<<<<

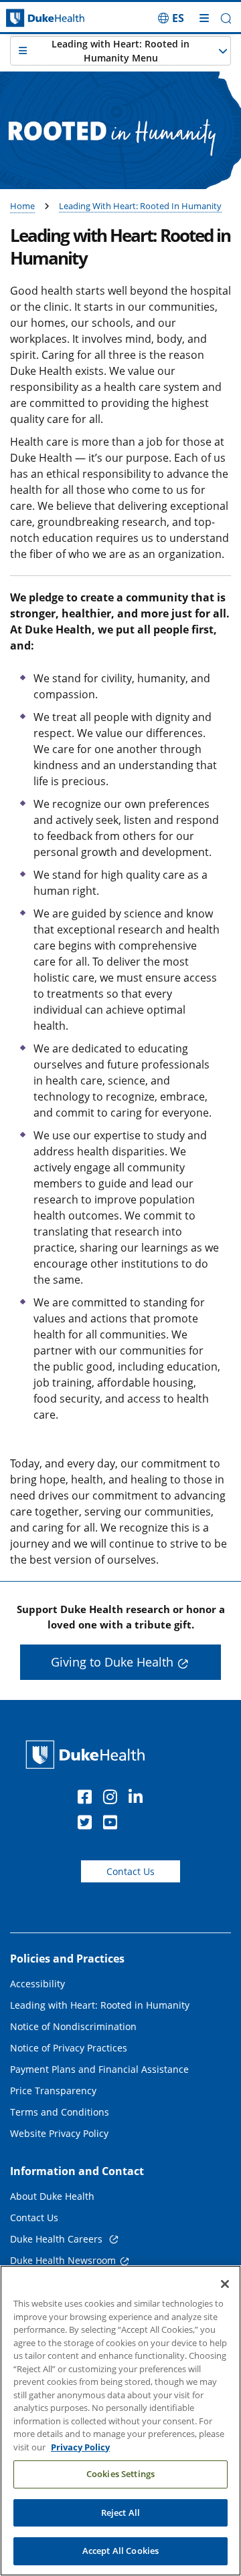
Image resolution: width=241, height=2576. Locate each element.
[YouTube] (113, 1824)
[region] (120, 2420)
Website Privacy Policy (59, 2133)
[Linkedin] (139, 1799)
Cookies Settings (120, 2474)
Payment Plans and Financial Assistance (99, 2069)
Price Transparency (53, 2090)
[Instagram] (113, 1799)
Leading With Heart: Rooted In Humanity (140, 206)
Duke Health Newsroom (63, 2260)
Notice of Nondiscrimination (73, 2026)
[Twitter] (88, 1824)
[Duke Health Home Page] (88, 1754)
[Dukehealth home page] (30, 18)
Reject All (120, 2513)
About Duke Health (52, 2196)
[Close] (225, 2284)
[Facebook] (88, 1799)
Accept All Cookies (120, 2551)
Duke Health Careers (57, 2239)
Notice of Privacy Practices (68, 2047)
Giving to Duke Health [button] (112, 1662)
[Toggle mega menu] (204, 18)
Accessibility (37, 1983)
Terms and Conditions (59, 2112)
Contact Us (130, 1871)
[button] (171, 18)
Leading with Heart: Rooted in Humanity (99, 2005)
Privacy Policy (80, 2447)
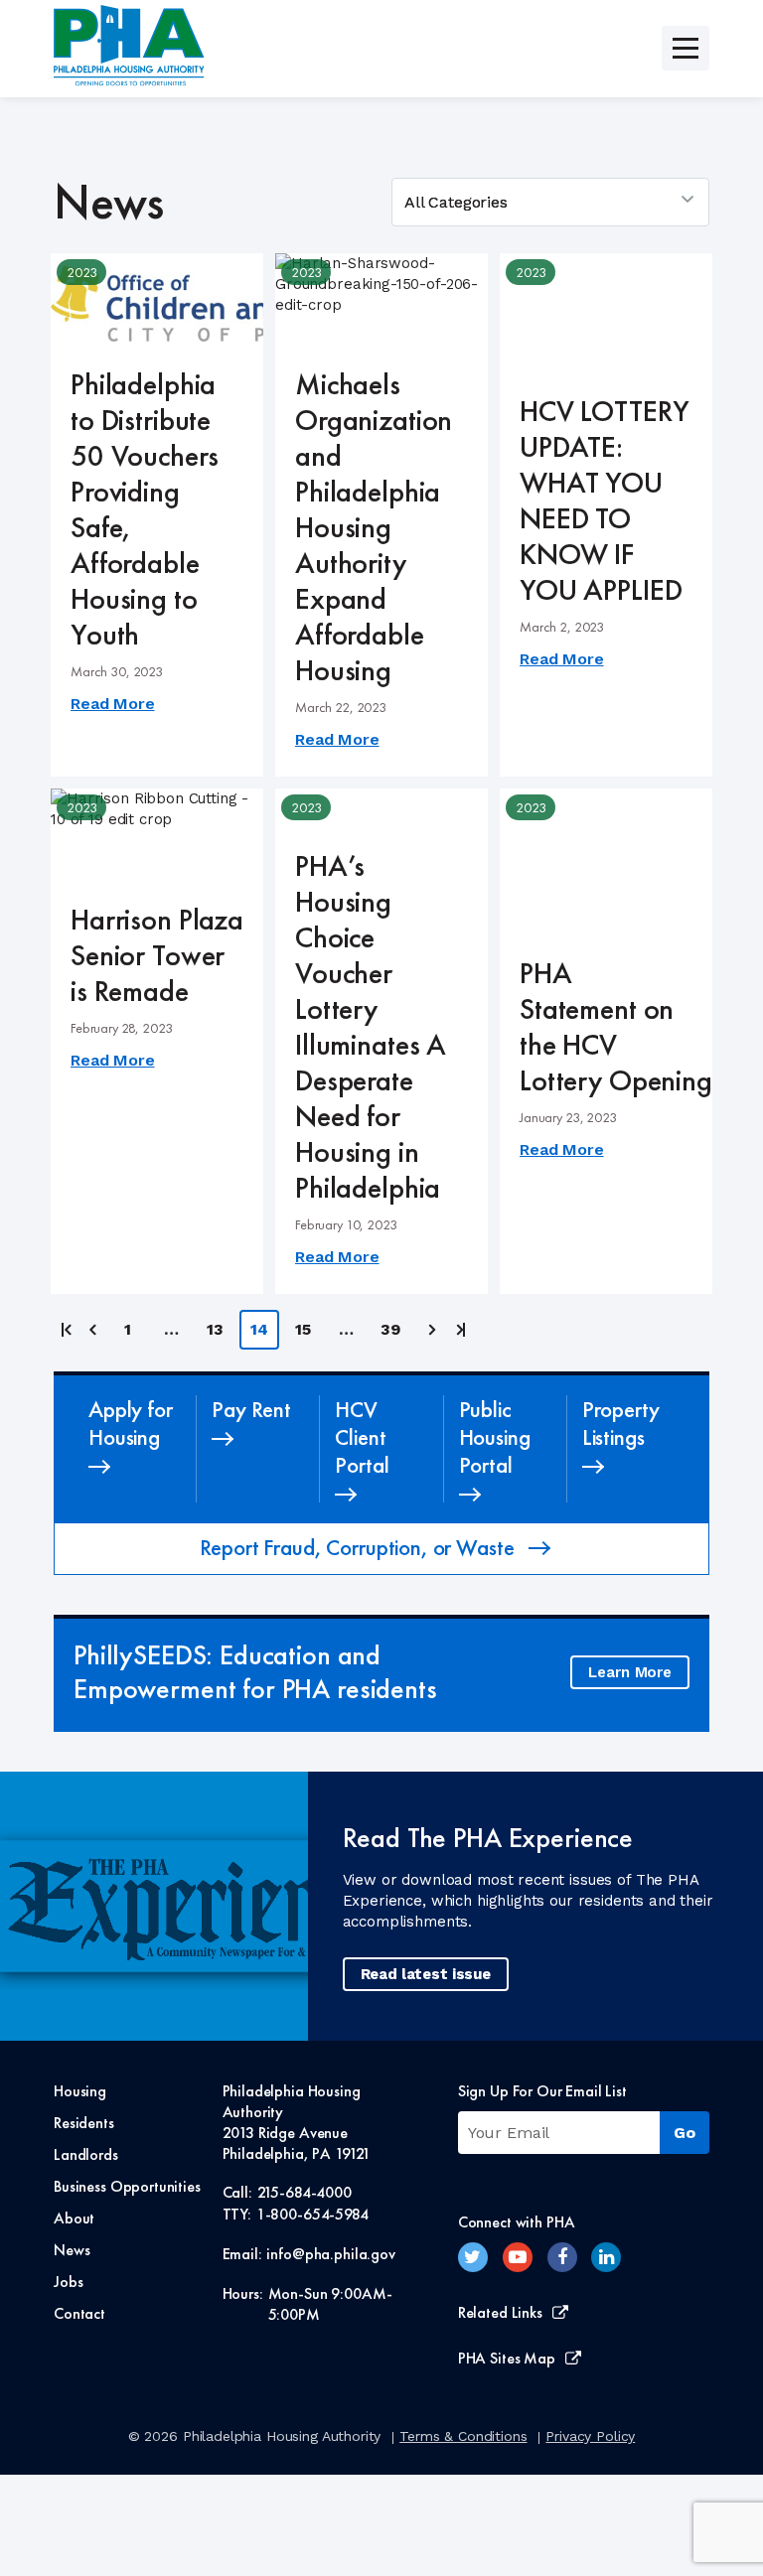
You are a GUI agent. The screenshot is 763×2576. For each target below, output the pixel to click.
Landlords (86, 2154)
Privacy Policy (590, 2436)
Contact (79, 2313)
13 (215, 1329)
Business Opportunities (127, 2186)
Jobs (68, 2281)
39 (390, 1329)
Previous (93, 1330)
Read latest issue (426, 1974)
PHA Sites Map (506, 2358)
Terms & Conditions (463, 2436)
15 (303, 1329)
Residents (84, 2122)
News (71, 2249)
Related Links (500, 2312)
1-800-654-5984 (312, 2214)
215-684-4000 (304, 2192)
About (74, 2218)
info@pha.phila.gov (330, 2253)
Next (429, 1330)
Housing (80, 2090)
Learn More (630, 1672)
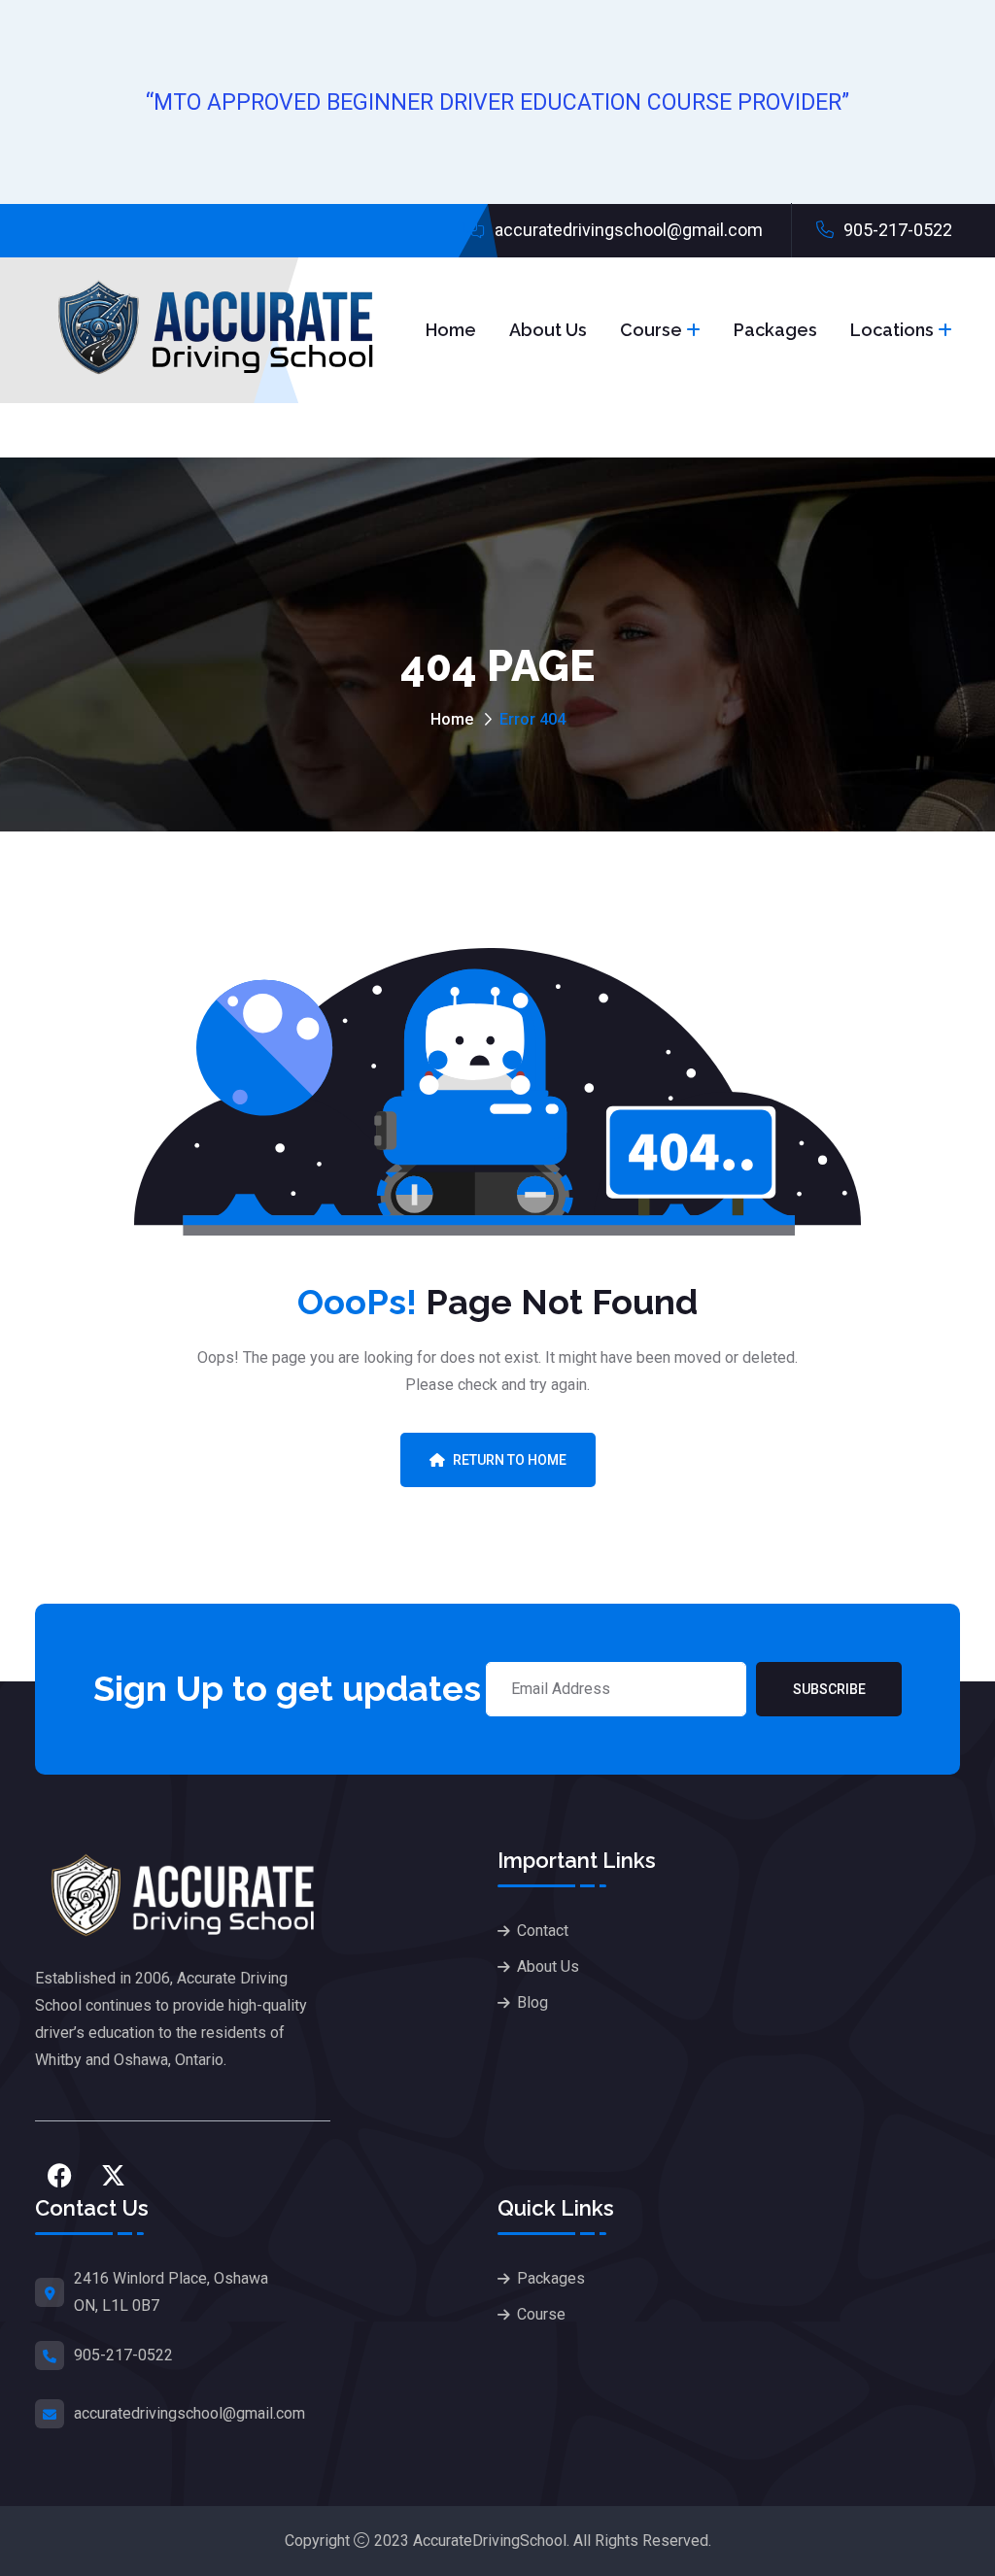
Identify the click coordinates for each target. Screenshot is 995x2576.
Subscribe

>>>>

§ **EXERCISE**
Set the records down again precisely, skipping every image.

§ **WRITTEN SOLUTION**
Image resolution: width=241, height=2576. Locate each element.
[YouTube] (113, 1824)
[region] (120, 2420)
Website Privacy Policy (59, 2133)
[Linkedin] (139, 1799)
Cookies Settings (120, 2474)
Payment Plans and Financial Assistance (99, 2069)
Price Transparency (53, 2090)
[Instagram] (113, 1799)
Leading With Heart: Rooted In Humanity (140, 206)
Duke Health Newsroom (63, 2260)
Notice of Nondiscrimination (73, 2026)
[Twitter] (88, 1824)
[Duke Health Home Page] (88, 1754)
[Dukehealth home page] (30, 18)
Reject All (120, 2513)
About Duke Health (52, 2196)
[Close] (225, 2284)
[Facebook] (88, 1799)
Accept All Cookies (120, 2551)
Duke Health Careers (57, 2239)
Notice of Privacy Practices (68, 2047)
Giving to Duke Health [button] (112, 1662)
[Toggle mega menu] (204, 18)
Accessibility (37, 1983)
Terms and Conditions (59, 2112)
Contact Us (130, 1871)
[button] (171, 18)
Leading with Heart: Rooted in Humanity (99, 2005)
Privacy Policy (80, 2447)
You are a GUI agent. The screenshot is 763×2576. For each target below, output the pixel to click.
Landlords (86, 2154)
Privacy Policy (590, 2436)
Contact (79, 2313)
13 (215, 1329)
Business Opportunities (127, 2186)
Jobs (68, 2281)
39 (390, 1329)
Previous (93, 1330)
Read latest issue (426, 1974)
PHA Sites Map (506, 2358)
Terms & Conditions (463, 2436)
15 (303, 1329)
Residents (84, 2122)
News (71, 2249)
Related Links (500, 2312)
1-800-654-5984 (312, 2214)
215-684-4000 (304, 2192)
About (74, 2218)
info@pha.phila.gov (330, 2253)
Next (429, 1330)
Housing (80, 2090)
Learn More (630, 1672)
Identify the click coordinates for each target. Screenshot is 995x2576.
Subscribe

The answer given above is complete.